* **Data provided**
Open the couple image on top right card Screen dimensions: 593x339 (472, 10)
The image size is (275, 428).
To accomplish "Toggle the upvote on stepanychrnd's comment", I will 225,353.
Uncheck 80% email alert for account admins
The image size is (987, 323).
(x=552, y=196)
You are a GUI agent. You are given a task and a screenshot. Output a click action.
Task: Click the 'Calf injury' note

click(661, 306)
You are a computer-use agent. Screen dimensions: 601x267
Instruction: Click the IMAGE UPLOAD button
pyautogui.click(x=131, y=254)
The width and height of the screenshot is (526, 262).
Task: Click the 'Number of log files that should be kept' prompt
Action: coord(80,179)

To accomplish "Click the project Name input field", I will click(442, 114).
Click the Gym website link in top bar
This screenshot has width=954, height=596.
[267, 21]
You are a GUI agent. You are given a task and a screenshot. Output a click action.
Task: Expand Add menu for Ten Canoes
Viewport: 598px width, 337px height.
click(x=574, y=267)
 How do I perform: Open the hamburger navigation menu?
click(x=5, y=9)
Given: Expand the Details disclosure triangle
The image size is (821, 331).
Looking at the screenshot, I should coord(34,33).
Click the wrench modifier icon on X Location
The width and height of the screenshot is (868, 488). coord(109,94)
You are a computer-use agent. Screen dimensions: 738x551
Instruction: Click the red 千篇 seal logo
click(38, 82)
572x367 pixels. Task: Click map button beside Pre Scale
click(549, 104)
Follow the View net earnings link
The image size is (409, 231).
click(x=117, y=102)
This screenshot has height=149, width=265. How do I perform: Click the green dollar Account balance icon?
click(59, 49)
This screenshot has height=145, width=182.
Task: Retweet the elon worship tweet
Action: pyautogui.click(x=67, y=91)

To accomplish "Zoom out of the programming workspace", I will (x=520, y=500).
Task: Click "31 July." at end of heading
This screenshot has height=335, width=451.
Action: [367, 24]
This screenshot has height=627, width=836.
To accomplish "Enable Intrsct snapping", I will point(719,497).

* **Problem**
Return the whole listing, keeping every word as it is.

* **Solution**
Open the couple image on top right card Screen dimensions: 593x339 (472, 10)
The image size is (275, 428).
To accomplish "Toggle the upvote on stepanychrnd's comment", I will 225,353.
Uncheck 80% email alert for account admins
The image size is (987, 323).
(x=552, y=196)
You are a GUI agent. You are given a task and a screenshot. Output a click action.
Task: Click the 'Calf injury' note

click(661, 306)
You are a computer-use agent. Screen dimensions: 601x267
Instruction: Click the IMAGE UPLOAD button
pyautogui.click(x=131, y=254)
The width and height of the screenshot is (526, 262).
Task: Click the 'Number of log files that should be kept' prompt
Action: coord(80,179)

To accomplish "Click the project Name input field", I will click(442, 114).
Click the Gym website link in top bar
This screenshot has width=954, height=596.
[267, 21]
You are a GUI agent. You are given a task and a screenshot. Output a click action.
Task: Expand Add menu for Ten Canoes
Viewport: 598px width, 337px height.
click(x=574, y=267)
 How do I perform: Open the hamburger navigation menu?
click(x=5, y=9)
Given: Expand the Details disclosure triangle
The image size is (821, 331).
Looking at the screenshot, I should coord(34,33).
Click the wrench modifier icon on X Location
The width and height of the screenshot is (868, 488). coord(109,94)
You are a computer-use agent. Screen dimensions: 738x551
Instruction: Click the red 千篇 seal logo
click(38, 82)
572x367 pixels. Task: Click map button beside Pre Scale
click(549, 104)
Follow the View net earnings link
The image size is (409, 231).
click(x=117, y=102)
This screenshot has height=149, width=265. How do I perform: Click the green dollar Account balance icon?
click(59, 49)
This screenshot has height=145, width=182.
Task: Retweet the elon worship tweet
Action: pyautogui.click(x=67, y=91)

To accomplish "Zoom out of the programming workspace", I will (x=520, y=500).
Task: Click "31 July." at end of heading
This screenshot has height=335, width=451.
Action: [367, 24]
This screenshot has height=627, width=836.
To accomplish "Enable Intrsct snapping", I will point(719,497).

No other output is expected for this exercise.